# Ohio pound pal



## dans2ndwife (Jan 9, 2010)

PLEASE LOOK US UP ON PETFINDER.COM ! We save a lot of great dogs
from area Kill Shelters. Since this fall, 2009, we have saved and PLACED over 200 dogs. This takes a ton of volunteer work, a little from each house wife, and we get the job done. 

I'm on this site today because I'm interested in breed statistic's for biting. 
As a Foster, I meet a lot of dogs. And these dogs are introduced to the family and the current herd. THEY LIVE WITH US. Right now, A rott, a dane,
a pitt, a cattledog mix, and a catahoula dog. Crated till they get the idea, then they are free in the house. 

The more I foster, the more I believe in bad owners. I know, there are some bad dogs out there. Like bad people. Our county still uses the gas chamber...wish our court system did too. 

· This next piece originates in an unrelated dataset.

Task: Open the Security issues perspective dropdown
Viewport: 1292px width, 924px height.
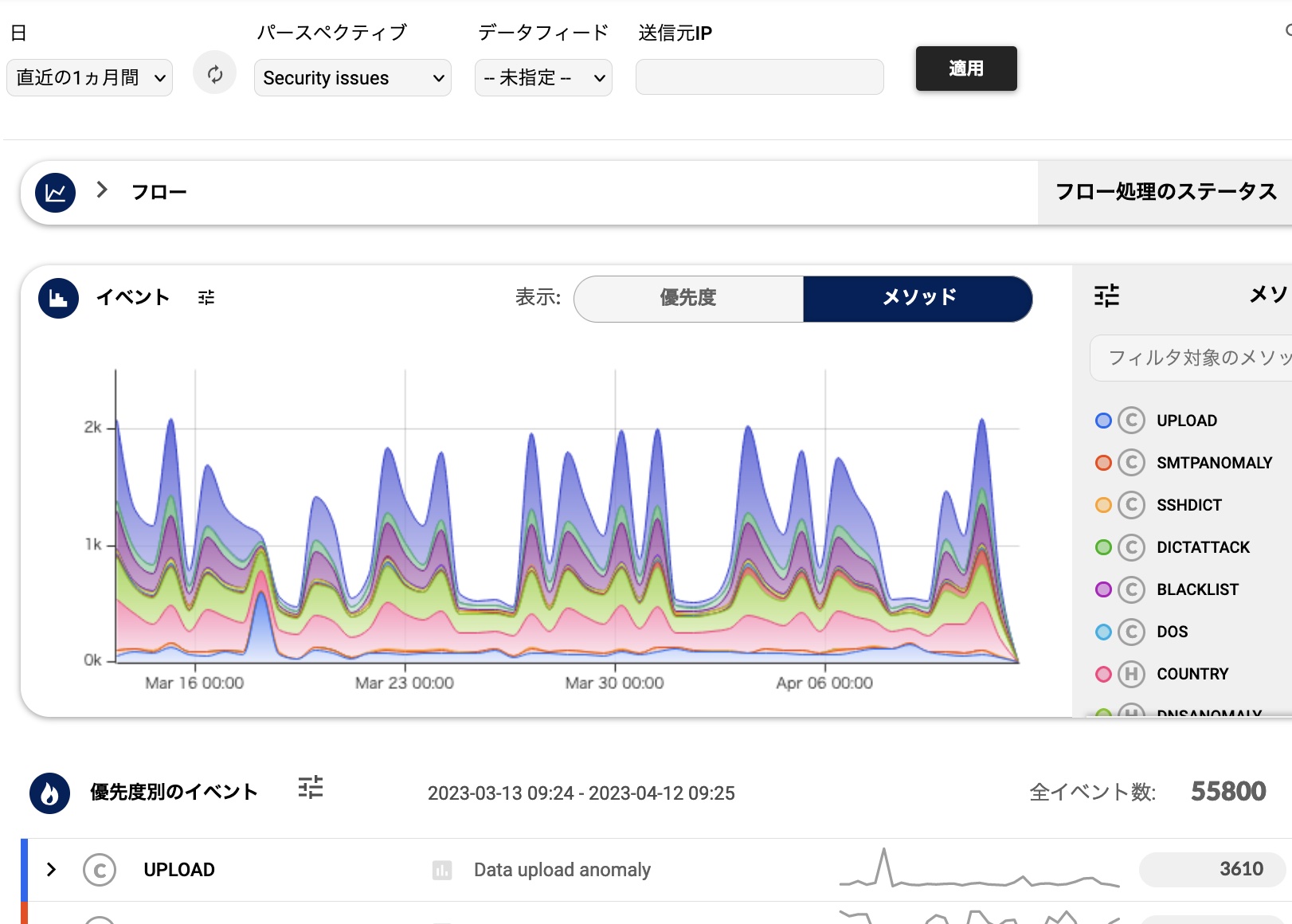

I've seen HUGE statisics about GSD. I believe thats because they lump all mixes with big upright ears in this catagory. SO, statistics are for math people, dog owners, Please consult OTHER dog owners.


----------



## Shaina (Oct 28, 2007)

What if I am both a dog person and a math person? Then how do I know which dogs are safe to add to my herd?


----------



## dans2ndwife (Jan 9, 2010)

Hello! I say to heck with statistic's when your looking for a new pet.
Judge each dog seperately, one on one. I got a Pittbull in yesterday, and I'm not a fan. BUT, he so loveable and friendly, I let him sleep on the couch with my daughter last night. Go figure. Bring a new dog in on a trial basis. Make sure your ALPHA, you need to control the pack to stop skirmishes before they start. That Cesar Milan on Animal Planet is great. Consider Fostering till you find the right one. 
Goodluck!


----------



## kafkabeetle (Dec 4, 2009)

Hey! I live a few hours away from your listed location on Petfinder. So if you're ever looking for an emergency foster, I may be able to fit the bill. I would have to consult my landlord on a case by case basis, but I could probably help out in a pinch.


----------



## dans2ndwife (Jan 9, 2010)

Check your local pound, they will SCREAM to see you volunteer for one. 
Also, a cool thing to do is TRANSPORT. getting a rescued dog to point A to point B. usually an hour at a time. We get dogs cross country like this.
Small donations of time make it happen. Think about taking a car load of puppies and their mom to a rescue? Cover your backseat with washable quilts and head out on the highway!


----------



## kafkabeetle (Dec 4, 2009)

Actually, they have a rule against student fosters which rules me out completely.


----------



## dans2ndwife (Jan 9, 2010)

OOPs, Student? Sorry. Graduate, then hook up with us! 
Goodluck! Stay warm, gotta be cold in Bowling Green, I'm in Canton and it's 10!!


----------